The subject matter of Gladys Johnston's paintings deal with the local geography of the places she lived in and around British Columbia, adventure scenes (such as a man in a canoe encountering a bear, a man being thrown from a horse), nature and other homesteading scenes. She kept several scrapbooks and diaries. The scrapbooks were filled with sketches and pages torn from popular magazines. Her diaries included records of things seen while traveling and lists of chores. These are written in a straightforward, yet often poetic, fashion.
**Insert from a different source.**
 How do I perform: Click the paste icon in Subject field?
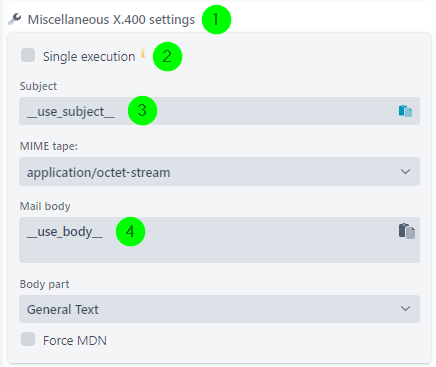click(405, 111)
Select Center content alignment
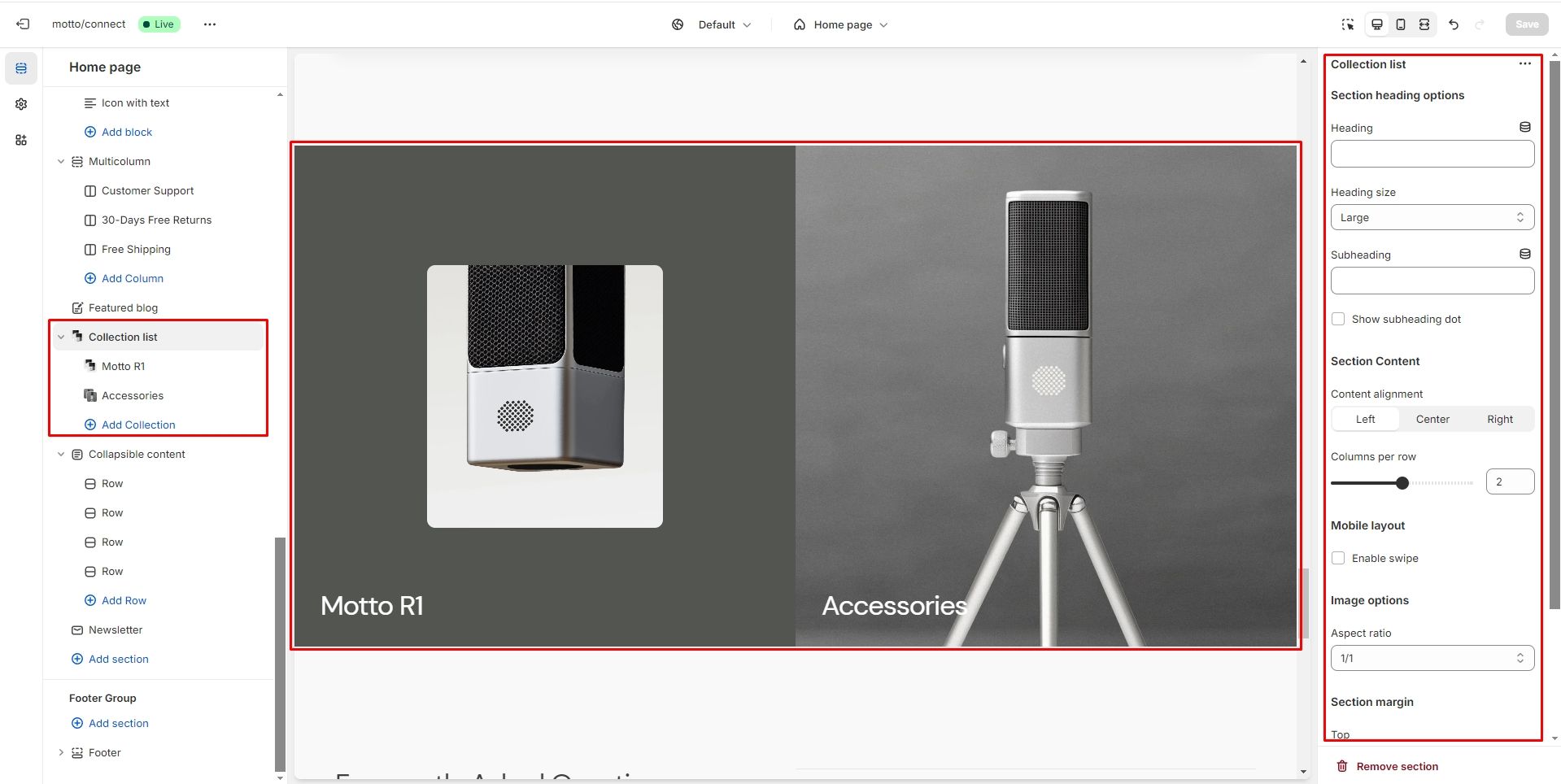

Her vibrant use of colour is notable, as she made use of a full spectrum palette. The saturated hues are grounded by touches of black and nuanced neutrals. Purples are liberally used in skies and mountains. The sense of space is odd, subordinate to the narrative. Thin glazes sit next to thickly applied paintstrokes outlining figures.

Johnston died in Salmon Arm, British Columbia in 1983.

==Works cited==
- Ainslie, Patricia (1988). "The Vibrant Art of Gladys Johnston"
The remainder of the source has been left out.